--- TASK DETAILS ---
Your answer should be every line of the records that contains the word "timeline".

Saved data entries
______________________________

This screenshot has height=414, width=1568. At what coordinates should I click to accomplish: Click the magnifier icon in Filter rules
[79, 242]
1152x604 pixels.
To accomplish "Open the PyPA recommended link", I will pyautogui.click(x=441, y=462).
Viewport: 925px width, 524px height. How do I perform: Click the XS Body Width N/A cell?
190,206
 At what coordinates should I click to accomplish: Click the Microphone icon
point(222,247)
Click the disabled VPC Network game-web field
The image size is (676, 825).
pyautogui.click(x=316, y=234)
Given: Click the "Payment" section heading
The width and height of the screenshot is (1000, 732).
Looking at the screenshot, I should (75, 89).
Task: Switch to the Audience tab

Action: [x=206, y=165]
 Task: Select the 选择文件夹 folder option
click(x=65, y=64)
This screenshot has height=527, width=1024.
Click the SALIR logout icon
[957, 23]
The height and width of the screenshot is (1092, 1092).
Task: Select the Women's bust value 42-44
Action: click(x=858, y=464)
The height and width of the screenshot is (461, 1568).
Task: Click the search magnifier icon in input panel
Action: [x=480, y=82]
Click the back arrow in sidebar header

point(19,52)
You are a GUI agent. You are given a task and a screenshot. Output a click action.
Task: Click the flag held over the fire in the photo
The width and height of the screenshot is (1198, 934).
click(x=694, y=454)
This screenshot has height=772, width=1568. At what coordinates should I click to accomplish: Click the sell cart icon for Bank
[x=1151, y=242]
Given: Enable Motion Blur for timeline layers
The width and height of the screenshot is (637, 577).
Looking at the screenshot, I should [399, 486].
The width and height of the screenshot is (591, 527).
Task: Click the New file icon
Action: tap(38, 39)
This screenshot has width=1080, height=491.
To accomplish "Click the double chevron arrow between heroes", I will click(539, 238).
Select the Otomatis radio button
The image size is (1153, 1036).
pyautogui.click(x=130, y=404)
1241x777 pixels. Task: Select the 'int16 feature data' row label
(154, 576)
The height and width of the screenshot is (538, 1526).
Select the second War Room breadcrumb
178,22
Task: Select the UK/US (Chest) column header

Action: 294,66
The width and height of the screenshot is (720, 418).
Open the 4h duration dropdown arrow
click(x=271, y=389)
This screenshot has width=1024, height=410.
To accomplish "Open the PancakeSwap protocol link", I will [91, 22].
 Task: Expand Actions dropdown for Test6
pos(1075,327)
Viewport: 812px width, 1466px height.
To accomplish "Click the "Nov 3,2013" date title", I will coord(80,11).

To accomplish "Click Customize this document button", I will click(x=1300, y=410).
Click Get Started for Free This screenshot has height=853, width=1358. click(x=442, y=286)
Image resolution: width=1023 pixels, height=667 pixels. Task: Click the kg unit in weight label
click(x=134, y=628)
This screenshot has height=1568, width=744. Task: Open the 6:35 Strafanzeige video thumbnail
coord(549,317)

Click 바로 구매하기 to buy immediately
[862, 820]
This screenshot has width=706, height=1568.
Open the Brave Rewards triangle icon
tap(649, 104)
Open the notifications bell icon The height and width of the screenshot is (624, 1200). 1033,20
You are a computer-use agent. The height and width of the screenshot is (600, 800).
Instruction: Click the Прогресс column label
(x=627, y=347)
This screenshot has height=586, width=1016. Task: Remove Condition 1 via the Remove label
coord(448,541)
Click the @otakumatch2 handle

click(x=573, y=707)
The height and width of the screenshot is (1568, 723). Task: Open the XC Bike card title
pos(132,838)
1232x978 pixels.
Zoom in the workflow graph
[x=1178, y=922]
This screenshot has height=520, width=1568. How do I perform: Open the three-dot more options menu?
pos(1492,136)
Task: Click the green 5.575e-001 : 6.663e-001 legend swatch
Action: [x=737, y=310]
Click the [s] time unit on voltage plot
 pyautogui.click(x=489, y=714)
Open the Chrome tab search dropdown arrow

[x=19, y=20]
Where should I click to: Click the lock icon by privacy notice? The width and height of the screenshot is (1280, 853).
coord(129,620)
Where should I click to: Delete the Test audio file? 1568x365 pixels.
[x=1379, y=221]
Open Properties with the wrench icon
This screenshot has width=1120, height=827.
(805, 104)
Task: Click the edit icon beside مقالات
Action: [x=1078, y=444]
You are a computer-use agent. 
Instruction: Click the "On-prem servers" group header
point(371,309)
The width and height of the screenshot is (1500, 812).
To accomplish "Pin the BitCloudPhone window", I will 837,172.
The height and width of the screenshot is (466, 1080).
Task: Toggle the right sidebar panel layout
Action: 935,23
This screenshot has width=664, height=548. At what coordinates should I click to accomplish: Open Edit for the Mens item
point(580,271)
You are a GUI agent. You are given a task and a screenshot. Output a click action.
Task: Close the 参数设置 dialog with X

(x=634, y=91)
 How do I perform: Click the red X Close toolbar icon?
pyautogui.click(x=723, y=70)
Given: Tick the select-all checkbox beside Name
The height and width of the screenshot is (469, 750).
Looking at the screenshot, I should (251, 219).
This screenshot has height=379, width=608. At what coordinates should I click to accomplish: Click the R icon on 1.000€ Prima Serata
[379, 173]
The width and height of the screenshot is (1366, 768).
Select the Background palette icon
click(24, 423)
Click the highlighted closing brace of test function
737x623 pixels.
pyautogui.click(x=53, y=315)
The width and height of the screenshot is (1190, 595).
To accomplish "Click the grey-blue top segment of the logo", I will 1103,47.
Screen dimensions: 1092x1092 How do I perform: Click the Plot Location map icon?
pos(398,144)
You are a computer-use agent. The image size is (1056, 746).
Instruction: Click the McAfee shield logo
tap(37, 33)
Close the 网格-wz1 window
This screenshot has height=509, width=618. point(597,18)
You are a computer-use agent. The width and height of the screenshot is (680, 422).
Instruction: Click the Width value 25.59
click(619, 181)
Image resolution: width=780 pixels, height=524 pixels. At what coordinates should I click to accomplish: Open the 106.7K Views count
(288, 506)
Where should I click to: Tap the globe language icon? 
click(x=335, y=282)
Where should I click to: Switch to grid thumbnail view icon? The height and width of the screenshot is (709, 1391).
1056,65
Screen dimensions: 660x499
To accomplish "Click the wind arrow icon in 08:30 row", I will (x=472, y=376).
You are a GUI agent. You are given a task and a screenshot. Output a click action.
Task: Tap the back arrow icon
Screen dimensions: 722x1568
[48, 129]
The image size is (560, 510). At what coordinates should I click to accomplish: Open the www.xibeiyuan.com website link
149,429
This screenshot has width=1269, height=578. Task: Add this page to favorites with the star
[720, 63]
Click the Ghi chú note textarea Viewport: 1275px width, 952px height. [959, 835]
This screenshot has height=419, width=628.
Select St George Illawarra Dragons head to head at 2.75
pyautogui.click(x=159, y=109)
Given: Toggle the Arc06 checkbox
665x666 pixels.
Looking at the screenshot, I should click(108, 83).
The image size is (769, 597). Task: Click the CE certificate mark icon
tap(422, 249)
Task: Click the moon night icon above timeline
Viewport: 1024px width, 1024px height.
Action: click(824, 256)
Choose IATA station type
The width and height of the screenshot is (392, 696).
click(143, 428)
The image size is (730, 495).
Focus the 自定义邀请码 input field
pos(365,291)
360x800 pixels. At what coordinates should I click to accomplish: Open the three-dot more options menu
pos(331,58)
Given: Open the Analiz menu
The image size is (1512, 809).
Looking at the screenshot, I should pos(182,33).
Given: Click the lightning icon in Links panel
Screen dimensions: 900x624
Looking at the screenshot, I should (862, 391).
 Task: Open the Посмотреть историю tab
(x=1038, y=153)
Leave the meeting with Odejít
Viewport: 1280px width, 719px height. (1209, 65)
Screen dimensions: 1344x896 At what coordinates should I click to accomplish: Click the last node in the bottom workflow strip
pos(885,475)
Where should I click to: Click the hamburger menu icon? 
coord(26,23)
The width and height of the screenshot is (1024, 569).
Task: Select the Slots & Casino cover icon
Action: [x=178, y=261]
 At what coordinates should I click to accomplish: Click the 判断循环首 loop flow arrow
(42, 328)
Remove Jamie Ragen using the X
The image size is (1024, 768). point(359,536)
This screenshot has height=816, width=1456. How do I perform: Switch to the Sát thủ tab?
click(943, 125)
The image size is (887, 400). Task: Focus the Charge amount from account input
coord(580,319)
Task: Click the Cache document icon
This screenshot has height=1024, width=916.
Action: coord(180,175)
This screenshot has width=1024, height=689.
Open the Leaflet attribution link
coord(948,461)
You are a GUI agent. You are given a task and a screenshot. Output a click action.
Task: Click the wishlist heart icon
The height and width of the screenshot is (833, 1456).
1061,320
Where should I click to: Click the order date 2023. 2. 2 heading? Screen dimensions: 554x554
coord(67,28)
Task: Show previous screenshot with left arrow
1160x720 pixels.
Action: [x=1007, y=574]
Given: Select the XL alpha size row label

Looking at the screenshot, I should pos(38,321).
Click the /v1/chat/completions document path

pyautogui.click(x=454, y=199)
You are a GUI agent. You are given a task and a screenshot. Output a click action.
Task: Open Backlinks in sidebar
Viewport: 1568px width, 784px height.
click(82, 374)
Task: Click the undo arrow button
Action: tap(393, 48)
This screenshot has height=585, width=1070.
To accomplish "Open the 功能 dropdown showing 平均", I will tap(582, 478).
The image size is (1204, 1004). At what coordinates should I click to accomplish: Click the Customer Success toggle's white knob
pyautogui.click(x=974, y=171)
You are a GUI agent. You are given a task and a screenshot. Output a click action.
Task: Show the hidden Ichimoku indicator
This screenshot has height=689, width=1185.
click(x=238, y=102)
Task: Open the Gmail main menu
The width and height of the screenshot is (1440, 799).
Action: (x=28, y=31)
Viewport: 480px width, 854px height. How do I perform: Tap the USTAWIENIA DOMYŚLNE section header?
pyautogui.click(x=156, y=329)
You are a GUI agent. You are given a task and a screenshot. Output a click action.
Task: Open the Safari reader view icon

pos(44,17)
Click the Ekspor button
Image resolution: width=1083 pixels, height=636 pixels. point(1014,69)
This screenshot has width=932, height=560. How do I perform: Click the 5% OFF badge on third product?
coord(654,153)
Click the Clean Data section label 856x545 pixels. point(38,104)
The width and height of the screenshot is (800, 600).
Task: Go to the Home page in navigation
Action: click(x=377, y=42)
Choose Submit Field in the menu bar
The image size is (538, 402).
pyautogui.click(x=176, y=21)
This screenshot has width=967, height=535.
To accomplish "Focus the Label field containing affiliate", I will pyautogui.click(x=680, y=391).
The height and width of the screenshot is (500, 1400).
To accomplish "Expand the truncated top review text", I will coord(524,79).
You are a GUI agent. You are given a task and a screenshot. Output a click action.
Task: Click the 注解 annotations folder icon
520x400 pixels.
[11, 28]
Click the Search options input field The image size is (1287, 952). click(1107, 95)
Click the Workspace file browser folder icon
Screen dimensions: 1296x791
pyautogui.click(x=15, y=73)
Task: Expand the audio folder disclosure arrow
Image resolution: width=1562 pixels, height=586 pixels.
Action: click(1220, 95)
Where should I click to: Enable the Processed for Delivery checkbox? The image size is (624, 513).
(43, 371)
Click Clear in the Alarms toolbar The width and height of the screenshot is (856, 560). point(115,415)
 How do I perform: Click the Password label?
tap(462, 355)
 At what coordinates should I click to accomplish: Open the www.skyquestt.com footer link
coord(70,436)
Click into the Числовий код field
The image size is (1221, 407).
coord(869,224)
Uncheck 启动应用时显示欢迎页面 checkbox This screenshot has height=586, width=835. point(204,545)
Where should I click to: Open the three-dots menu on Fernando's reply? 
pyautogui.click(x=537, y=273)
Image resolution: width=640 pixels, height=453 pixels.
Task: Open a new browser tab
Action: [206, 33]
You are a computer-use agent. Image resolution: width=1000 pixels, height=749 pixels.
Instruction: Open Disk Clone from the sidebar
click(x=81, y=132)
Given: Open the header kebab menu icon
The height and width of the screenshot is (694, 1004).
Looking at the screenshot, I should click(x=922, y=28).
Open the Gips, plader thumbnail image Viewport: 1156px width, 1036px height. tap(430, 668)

______________________________

--- SOLUTION BELOW ---
Given: Enable Motion Blur for timeline layers
Task: Click the moon night icon above timeline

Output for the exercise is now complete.